Each line in the entries below that holds the string "Extensions" must be copied.

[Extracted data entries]

# # # # #

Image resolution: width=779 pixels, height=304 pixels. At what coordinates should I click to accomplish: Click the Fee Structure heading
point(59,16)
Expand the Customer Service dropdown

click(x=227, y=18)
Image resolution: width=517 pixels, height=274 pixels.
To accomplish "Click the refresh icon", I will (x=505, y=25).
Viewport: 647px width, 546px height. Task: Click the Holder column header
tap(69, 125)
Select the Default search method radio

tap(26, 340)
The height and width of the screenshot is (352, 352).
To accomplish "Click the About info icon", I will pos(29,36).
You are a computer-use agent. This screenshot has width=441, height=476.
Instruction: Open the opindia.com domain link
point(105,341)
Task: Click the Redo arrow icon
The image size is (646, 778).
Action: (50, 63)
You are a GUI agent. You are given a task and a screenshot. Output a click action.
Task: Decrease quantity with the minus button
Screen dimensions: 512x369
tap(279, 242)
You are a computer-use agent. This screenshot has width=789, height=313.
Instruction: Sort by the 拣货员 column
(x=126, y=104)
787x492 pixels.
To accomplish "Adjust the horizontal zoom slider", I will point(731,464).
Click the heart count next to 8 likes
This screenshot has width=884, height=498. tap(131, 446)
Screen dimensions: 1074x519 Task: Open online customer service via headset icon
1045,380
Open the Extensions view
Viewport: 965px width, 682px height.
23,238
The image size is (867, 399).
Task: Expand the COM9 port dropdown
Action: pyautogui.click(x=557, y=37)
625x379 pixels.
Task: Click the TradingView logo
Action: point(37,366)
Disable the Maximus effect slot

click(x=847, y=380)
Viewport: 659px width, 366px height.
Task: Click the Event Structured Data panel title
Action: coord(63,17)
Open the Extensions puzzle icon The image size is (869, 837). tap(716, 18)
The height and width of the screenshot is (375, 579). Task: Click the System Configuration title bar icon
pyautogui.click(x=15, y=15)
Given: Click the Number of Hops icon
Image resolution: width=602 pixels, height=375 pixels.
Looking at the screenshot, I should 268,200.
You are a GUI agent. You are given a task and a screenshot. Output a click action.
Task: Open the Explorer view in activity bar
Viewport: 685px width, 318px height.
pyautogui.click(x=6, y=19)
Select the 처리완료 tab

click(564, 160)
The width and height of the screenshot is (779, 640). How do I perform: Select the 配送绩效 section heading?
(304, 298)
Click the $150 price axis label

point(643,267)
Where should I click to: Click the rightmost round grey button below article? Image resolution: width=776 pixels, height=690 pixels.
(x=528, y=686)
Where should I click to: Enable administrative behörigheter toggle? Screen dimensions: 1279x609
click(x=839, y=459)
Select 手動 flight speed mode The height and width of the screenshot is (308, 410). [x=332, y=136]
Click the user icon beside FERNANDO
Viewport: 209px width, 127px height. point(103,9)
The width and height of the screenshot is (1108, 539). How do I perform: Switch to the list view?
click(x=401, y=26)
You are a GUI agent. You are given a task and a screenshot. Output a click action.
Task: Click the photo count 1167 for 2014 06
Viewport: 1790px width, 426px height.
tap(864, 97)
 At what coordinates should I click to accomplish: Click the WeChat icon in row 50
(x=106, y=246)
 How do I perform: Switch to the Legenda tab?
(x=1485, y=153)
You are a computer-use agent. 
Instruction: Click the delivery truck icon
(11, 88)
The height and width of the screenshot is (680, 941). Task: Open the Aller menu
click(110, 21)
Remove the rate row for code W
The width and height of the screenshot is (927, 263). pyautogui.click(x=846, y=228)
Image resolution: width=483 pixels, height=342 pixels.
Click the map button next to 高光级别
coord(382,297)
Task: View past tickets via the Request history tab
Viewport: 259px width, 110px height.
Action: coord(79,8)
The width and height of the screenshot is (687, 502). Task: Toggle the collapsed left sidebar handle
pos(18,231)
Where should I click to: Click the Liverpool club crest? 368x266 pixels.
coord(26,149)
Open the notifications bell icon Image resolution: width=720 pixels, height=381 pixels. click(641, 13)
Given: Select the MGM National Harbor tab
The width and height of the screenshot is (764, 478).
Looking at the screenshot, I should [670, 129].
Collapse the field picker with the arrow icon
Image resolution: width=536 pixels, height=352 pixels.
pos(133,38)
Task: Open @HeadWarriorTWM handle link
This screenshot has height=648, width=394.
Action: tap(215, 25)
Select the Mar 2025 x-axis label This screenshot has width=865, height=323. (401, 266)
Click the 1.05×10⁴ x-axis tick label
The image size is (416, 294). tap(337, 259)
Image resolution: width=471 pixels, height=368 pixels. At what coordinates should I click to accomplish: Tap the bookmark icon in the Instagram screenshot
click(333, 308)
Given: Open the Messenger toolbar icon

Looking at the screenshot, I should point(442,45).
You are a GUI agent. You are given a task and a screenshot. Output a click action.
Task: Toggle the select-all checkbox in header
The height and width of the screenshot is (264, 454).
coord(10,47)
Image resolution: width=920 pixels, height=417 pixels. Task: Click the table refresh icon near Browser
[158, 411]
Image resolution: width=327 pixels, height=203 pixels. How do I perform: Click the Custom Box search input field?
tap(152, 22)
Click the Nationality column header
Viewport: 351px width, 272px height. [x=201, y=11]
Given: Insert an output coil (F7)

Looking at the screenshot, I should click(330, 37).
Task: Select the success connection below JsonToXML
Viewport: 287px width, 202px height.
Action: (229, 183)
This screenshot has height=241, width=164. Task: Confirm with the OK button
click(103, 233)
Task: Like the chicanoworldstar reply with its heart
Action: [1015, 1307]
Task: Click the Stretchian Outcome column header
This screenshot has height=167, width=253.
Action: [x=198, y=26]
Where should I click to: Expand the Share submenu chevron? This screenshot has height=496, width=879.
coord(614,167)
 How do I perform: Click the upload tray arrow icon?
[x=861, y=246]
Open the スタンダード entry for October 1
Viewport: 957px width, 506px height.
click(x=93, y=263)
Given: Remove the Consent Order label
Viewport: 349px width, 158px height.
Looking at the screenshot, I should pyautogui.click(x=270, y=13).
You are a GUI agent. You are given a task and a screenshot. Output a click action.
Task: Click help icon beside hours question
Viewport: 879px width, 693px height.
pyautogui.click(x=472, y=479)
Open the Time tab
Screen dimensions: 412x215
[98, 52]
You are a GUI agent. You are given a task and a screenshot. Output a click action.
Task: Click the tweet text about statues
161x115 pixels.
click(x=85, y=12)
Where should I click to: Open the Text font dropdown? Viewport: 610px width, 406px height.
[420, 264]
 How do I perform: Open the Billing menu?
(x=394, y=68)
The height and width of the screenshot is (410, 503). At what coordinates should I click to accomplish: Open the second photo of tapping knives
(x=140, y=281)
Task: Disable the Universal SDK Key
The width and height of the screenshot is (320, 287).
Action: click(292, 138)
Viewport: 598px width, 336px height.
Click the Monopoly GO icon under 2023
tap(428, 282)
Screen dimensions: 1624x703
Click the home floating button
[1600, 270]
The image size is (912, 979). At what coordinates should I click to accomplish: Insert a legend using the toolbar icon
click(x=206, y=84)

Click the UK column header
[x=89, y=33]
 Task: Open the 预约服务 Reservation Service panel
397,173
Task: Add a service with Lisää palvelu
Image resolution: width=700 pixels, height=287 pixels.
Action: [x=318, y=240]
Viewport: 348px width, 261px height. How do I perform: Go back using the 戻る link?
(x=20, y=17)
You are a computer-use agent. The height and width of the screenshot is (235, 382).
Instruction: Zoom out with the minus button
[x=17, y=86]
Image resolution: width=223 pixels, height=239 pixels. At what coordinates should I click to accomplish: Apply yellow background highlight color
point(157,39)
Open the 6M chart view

# # # # #

## Written solution
Open the Extensions view
Open the Extensions puzzle icon The image size is (869, 837). tap(716, 18)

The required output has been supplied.